With ML-powered systems becoming increasingly important in business, public services and other domains, the topic of security has started to gather attention. Many attacks such as model evasion, model poisoning and model stealing have been demonstrated in experimental setups and a number of defense approaches have been proposed in the same theoretical setting. Nevertheless, to our knowledge, practical attacks targeting real-world ML-systems remain close to non-existent. In Task 3.5 of the SHERPA project, we tried to address this lack of real-world experimentation by studying poisoning attacks and defense approaches for a popular class of anomaly detection model trained in a distributed online manner.
Our proposed EE-detection methodology was designed and implemented using the following four steps:
- Analyze threats against the model and its training process.
- Implement and analyze attacks based on those threats.
- Define features in the local models which distinguish benign inputs from poisoned ones.
- Design and validate detection methods that use these features to identify poisoned inputs.
Our experiments demonstrated that our novel EE-detection algorithm outperforms all of the other tested methods in terms of both mitigating poisoning attacks and preserving the utility and high performance of the aggregated global model.
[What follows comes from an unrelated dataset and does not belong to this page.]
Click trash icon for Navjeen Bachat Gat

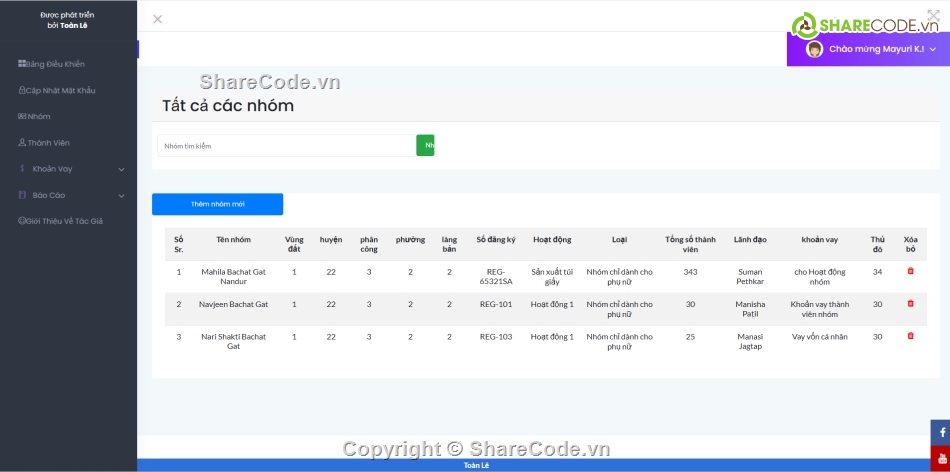tap(910, 303)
We propose the following recommendations to designers, implementors, integrators, and operators of ML models trained in a distributed online fashion:
- Careful and comprehensive threat enumeration and analysis are a crucial pre-requisite for designing effective model protection methods. Different models and attacks against them often require different protection approaches.
- Careful analysis of training data distribution across the clients is important.
- Real-time monitoring and analysis of client inputs are often required when attacks against ML models can cause substantial harm.
- A managed monitoring service should be considered in cases when the precision or confidence of an automated real-time monitoring system in identifying poisoned inputs is not sufficiently high.
Together with providing an effective method for countering poisoning attacks against the chosen class of models, our SHERPA Task 3.5 work reveals that more studies are required to understand attacks on real-world ML models. While most research on adversarial machine learning has focused on Deep Neural Network models, simpler models are very popular in many industrial and public service domains. These simpler models must also be analyzed for potential threats in order to protect citizens and organizations relying on their verdicts. We hope that our findings and recommendations will help practitioners design better defenses against poisoning attacks in the future.